Design, synthesis and biological evaluation of 5-hydroxy, 5-substituted-pyrimidine-2,4,6-triones as potent inhibitors of gelatinases MMP-2 and MMP-9

Abstract

Matrix metalloproteinases (MMPs) are attractive biological targets that play a key role in many physiopathological processes such as degradation of extracellular matrix proteins, release and cleavage of cell-surface receptors, tumour progression, homeostatic regulation and innate immunity. A series of 5-hydroxy, 5-substituted pyrimidine-2,4,6-triones were rationally designed, prepared and tested as inhibitors of gelatinases MMP-2 and MMP-9 and collagenase MMP-8. On one side, the presence of the 5-hydroxyl group, that represents an typical feature of this class of compounds, ensured an attractive pharmacokinetic profile while on the other suitably substituted biaryl molecular fragments, attached to position 5 through a ketomethylene linker, guaranteed favourable interaction in the deep region of the S1′ enzymatic subsite. This rational design led to the discovery of highly potent MMP inhibitors.
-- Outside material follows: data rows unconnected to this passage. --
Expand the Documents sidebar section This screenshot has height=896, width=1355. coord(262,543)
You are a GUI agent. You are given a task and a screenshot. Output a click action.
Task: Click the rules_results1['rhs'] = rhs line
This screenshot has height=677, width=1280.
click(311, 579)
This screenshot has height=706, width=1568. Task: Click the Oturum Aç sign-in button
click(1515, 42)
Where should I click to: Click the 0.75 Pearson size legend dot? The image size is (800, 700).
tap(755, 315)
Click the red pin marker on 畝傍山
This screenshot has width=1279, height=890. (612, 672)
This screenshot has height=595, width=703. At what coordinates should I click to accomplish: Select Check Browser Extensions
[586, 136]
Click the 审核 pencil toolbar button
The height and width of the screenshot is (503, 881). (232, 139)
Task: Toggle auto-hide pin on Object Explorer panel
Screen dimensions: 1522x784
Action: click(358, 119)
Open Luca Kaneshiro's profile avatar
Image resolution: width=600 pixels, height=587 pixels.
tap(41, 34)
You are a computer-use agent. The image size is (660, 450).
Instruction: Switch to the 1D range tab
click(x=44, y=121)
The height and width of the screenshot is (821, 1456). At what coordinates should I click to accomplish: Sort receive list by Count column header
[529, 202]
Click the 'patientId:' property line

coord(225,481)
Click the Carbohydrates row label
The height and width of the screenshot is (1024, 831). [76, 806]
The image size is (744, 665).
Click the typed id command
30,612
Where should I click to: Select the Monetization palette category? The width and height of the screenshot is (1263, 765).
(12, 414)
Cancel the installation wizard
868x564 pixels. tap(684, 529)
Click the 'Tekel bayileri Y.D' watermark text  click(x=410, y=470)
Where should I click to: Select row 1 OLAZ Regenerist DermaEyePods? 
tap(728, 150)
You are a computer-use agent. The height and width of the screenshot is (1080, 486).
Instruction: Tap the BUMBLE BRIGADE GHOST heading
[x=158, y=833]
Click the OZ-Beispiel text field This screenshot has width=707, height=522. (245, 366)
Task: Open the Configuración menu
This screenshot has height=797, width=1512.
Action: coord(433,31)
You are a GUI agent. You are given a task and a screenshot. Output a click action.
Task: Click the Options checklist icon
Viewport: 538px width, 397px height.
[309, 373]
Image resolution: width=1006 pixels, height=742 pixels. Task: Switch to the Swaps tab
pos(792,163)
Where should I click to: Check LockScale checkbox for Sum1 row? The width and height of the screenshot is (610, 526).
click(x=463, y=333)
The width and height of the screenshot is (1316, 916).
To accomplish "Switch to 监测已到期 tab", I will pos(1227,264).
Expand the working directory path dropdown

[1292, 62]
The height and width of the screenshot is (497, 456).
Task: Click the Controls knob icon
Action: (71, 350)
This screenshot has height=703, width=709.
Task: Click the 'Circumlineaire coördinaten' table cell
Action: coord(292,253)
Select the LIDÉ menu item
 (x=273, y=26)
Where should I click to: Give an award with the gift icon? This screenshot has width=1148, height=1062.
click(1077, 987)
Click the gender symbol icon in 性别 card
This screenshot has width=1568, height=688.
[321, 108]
In particular, biphenyl derivatives bearing at the para position COCH3 and OCF3 substituents permitted to inhibit gelatinases MMP-2 and MMP-9, with IC50 values as low as 30 nM and 21 nM, respectively, whereas the introduction at the same position of the bulkier SO2CH3 group afforded a potent collagenase MMP-8 inhibitor with an IC50 value equal to 66 nM. Molecular docking simulations allowed us to elucidate key interactions driving the binding of the top active compounds towards their preferred MMP target.